Unicode in Python

Steven D'Aprano steve at pearwood.info
Wed Apr 23 01:52:33 EDT 2014


On Tue, 22 Apr 2014 22:31:41 -0700, Rustom Mody wrote:

> Chris Angelico wrote:
>> it's impossible for most people to type (and programming with a palette
>> of arbitrary syntactic tokens isn't my idea of fun)...
> 
> Where's the suggestion to use a "palette of arbitrary tokens" ?
> 
> I just tried a greek keyboard; ie do
> $ setxkbmap -option "grp:switch,grp:alt_shift_toggle,grp_led:scroll"
> -layout "us,gr"
> 
> Thereafter typing
> abcdefghijklmnopqrstuvwxyz
> after a Shift-Alt
> gives
> αβψδεφγηιξκλμνοπ;ρστθωςχυζ
> 
> One more Shift-Alt and back to roman
> 
> IOW the extra typing cost for greek letters is negligible over the
> corresponding roman ones


25 Unicode characters down, 1114000+ to go :-)

• **DATA EXCERPT**:
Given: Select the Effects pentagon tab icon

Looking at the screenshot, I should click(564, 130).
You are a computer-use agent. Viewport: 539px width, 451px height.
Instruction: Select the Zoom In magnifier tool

• **TO BE DONE**:
A - In the post on Unicode in Python, which key combination switches the keyboard between Greek and roman letters?
B - Continue the post on Unicode in Python from its last line.

• **SOLVED PROBLEMS**:
A - Shift-Alt

B -
There's not just the keyboard mapping. There's the mental cost of knowing 
which keyboard mapping you need ("is it Greek, Hebrew, or maths 
symbols?"), the cost of remembering the mapping from the keys you see on 
the keyboard to the keys they are mapped to ("is Ω mapped to O or W?") 
and so forth. If you know lambda-calculus, you might associate λ with 
functions, but if you don't, it's as obfuscated as associating Ч with 
raising exceptions.

if not isinstance(obj, int):
    ЧTypeError("expected an int, got %r" % type(obj))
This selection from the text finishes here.